START Extracted material
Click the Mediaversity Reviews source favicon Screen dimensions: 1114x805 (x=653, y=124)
END Extracted material
START Extracted material
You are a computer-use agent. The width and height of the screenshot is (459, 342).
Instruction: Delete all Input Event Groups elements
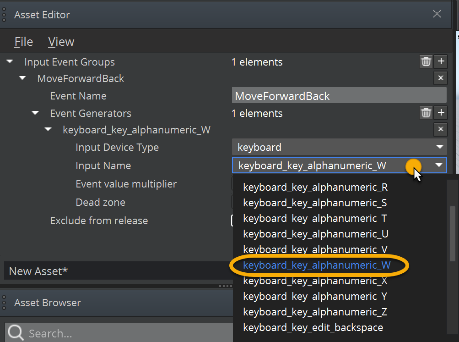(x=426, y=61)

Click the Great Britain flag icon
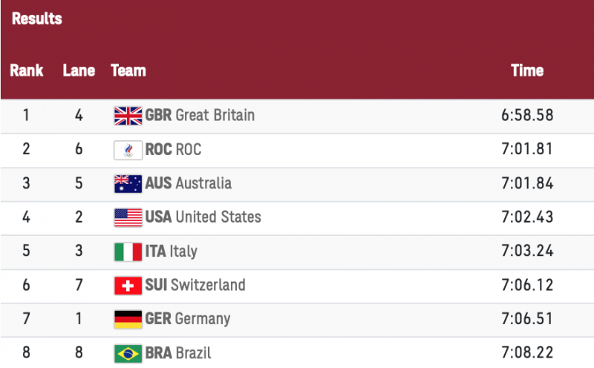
END Extracted material
START Extracted material
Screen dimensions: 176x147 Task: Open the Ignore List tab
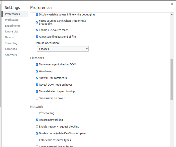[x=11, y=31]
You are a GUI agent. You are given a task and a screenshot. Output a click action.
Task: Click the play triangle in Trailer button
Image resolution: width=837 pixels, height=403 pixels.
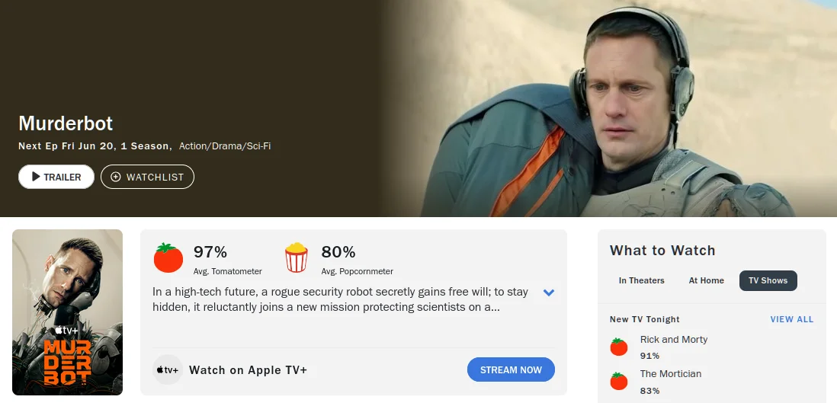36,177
END Extracted material
Above are entries with pictures among them. Write out exactly the lines from the one containing "Instruction: Delete all" through the one containing "Click the Great Britain flag icon", ends included, and leave those pictures out.

Instruction: Delete all Input Event Groups elements
(x=426, y=61)

Click the Great Britain flag icon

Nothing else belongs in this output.